Curiosities, traditions and legends of Prague
Most buildings have a double civic number: those on a blue background indicate the location of the building along the way and are arranged in sequential order, with numbers equal to one side of the road and odd on the other; The numbers on the red background indicate the location of the building in the neighborhood on the basis of the old house numbering system, so usually the number has no relation to those of neighboring buildings.
Hromnice's day (pronounced HROM-nyi-tseh) is an important day for Czech folklore linked to weather. It always falls on February 2, the same day that the famous Day Groundhog is celebrated in the United States. Both events are based on the same ancient Celtic tradition. The Czech word Hromnice comes from the "hromnice" sanctified candles lit the night of February 2 if there was a thunderstorm (thunder = hrom).

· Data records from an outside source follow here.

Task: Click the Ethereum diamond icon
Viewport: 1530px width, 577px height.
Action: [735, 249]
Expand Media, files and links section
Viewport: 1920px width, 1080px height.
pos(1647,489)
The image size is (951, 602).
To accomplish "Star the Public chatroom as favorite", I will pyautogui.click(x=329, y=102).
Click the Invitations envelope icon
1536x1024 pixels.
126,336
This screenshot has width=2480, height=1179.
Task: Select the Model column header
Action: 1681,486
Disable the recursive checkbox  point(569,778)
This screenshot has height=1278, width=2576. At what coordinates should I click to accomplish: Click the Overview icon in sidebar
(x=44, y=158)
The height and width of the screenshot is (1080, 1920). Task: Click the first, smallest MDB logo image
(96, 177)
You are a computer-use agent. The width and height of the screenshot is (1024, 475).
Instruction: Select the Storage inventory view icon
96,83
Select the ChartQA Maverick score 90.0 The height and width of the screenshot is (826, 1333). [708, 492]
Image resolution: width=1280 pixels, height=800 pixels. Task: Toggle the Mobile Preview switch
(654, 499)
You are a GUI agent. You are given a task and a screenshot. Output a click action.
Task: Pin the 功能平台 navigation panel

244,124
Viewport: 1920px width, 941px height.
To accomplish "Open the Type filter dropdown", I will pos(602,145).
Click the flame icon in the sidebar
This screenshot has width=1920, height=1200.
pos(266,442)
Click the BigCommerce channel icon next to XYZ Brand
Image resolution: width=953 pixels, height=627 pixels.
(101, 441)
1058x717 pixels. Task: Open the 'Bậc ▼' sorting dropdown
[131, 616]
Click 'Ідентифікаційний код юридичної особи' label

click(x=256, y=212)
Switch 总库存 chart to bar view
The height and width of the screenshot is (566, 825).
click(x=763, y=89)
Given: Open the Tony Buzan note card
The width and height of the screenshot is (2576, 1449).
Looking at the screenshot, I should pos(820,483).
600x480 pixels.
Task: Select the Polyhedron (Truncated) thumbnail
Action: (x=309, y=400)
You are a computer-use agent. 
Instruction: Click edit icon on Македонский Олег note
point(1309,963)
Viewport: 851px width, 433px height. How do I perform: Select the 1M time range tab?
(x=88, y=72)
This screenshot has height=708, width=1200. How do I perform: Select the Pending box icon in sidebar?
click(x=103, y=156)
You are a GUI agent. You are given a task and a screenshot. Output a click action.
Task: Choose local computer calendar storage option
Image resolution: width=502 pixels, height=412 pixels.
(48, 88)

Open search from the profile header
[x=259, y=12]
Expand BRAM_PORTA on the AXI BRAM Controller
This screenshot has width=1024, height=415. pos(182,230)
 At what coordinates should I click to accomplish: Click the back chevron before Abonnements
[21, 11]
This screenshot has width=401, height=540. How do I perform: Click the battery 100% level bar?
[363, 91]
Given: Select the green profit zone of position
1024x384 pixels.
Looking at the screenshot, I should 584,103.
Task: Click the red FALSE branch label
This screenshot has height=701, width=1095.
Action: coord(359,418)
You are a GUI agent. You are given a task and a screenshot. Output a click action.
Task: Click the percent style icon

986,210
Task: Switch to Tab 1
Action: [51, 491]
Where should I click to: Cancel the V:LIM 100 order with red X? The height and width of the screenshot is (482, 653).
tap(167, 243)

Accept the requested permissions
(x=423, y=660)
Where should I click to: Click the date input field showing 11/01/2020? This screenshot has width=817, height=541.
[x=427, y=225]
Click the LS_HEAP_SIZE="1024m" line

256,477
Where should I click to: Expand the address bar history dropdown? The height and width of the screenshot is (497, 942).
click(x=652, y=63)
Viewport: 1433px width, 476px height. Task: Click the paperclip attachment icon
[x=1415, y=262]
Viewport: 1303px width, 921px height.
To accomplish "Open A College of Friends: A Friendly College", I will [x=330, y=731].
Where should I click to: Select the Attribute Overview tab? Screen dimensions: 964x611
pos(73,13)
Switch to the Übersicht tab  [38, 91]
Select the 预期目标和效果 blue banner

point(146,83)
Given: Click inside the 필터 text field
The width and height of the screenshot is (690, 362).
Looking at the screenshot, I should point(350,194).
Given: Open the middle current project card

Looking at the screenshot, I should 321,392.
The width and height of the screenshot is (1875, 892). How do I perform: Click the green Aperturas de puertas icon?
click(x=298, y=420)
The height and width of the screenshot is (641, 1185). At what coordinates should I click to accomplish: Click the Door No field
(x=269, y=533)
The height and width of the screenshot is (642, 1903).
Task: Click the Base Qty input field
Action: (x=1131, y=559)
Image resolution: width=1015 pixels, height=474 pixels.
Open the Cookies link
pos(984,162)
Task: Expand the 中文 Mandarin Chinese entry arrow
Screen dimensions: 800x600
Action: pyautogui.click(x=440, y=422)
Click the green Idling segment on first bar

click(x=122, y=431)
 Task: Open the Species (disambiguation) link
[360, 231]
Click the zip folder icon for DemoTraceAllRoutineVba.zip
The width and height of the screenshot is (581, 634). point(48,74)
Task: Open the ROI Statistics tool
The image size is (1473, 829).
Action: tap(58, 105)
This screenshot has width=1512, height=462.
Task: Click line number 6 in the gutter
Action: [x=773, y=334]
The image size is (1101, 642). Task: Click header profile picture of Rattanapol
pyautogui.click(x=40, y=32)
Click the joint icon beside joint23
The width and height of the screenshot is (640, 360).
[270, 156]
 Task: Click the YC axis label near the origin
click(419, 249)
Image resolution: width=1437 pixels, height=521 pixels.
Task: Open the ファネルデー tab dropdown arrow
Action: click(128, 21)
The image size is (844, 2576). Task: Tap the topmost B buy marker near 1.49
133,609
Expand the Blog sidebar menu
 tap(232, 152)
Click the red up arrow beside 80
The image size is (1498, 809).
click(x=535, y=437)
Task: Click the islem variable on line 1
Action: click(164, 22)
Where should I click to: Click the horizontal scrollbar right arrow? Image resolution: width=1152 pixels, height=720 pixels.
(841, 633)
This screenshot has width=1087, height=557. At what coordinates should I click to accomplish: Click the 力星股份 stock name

According to tradition, groundhog comes out of his hole after his winter sleep on February 2nd and if he sees his shadow (ie if the sun is sunny), he will return to his hole and be ready for another six weeks in winter. If the day is cloudy, it will remain above the ground, waiting for the spring. There are dozens of other Czech Hromnice stories that provide the same thing, many of us remind us that although we are thinking about spring, winter is not over and can not even reach its peak.
Below are some examples of Czech Hromnice with the predictions of the length of winter:
- If the sun shines on Hromnice, there will be another six weeks in winter.
- If Hromnice's day is bright and clear, winter is sure to continue for a long time. If there is snow, rain or thunder, spring is near.
- If the snow melts on Hromnice's day, add more wood to the fire; If the snow is frozen, winter is finally over.
- If it rains on the day of Hromnice, let's wait for the snow in the spring.
- If snowing on Hromnice's day, wait for the rain in the spring.